O
terceiro volume de As Mil e Uma Noites (Miguel Gomes, 2015) começa com um
prólogo protagonizado por Xerazade, a narradora das histórias que dão corpo a
esta trilogia. Apesar de fluir demasiado ao sabor de ideias narrativas fugazes
e superficiais, esta secção possui uma componente auto-reflexiva interessante:
o cansaço de Xerazade e as dúvidas sobre se conseguirá continuar a aplacar
durante muito mais tempo a fúria sanguinária do rei Xariar põem em causa o
próprio dispositivo ficcional em que a trilogia assenta.

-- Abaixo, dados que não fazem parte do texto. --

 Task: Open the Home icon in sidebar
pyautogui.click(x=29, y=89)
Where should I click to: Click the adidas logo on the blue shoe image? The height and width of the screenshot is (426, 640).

Desgraçadamente, essa
fadiga e descrença parecem contaminar o resto do filme. Ao contrário dos dois
volumes anteriores, este é completamente dominado por uma única história (se
exceptuarmos o episódio breve e dispensável A Floresta Quente): a da
comunidade de passarinheiros que, entre Chelas e a Alta de Lisboa, se dedicam à
captura e ao treino de tentilhões que se defrontam em concursos de canto
renhidos. O registo, entre o documentário e a ficção, é aquele a que Gomes nos
habituou; os hábitos, rituais e disputas dos criadores são mostrados com detalhe
e empatia; não faltam momentos deliciosos, como a explicação sobre como a
antiga arte de ‘virar’ um tentilhão (isto é, ensiná-lo a cantar) beneficiou com
as novas tecnologias (CDs, MP3…). Porém,
o episódio arrasta-se muito para lá do interesse que consegue suscitar. Pior do
que isso: pela primeira vez nesta trilogia, a liberdade narrativa e a
criatividade, que chegam a ser intoxicantes nos volumes anteriores, dão lugar a
uma certa complacência. A ausência de ecos da situação política e social do
Portugal de hoje (os que existem são forçados, como a manifestação das forças
de segurança) contrasta também com volumes um e dois. Mas nada disto chega para
anular a impressão de que estas Mil e Uma Noites foram uma das aventuras mais
ambiciosas e loucas do cinema português dos últimos anos.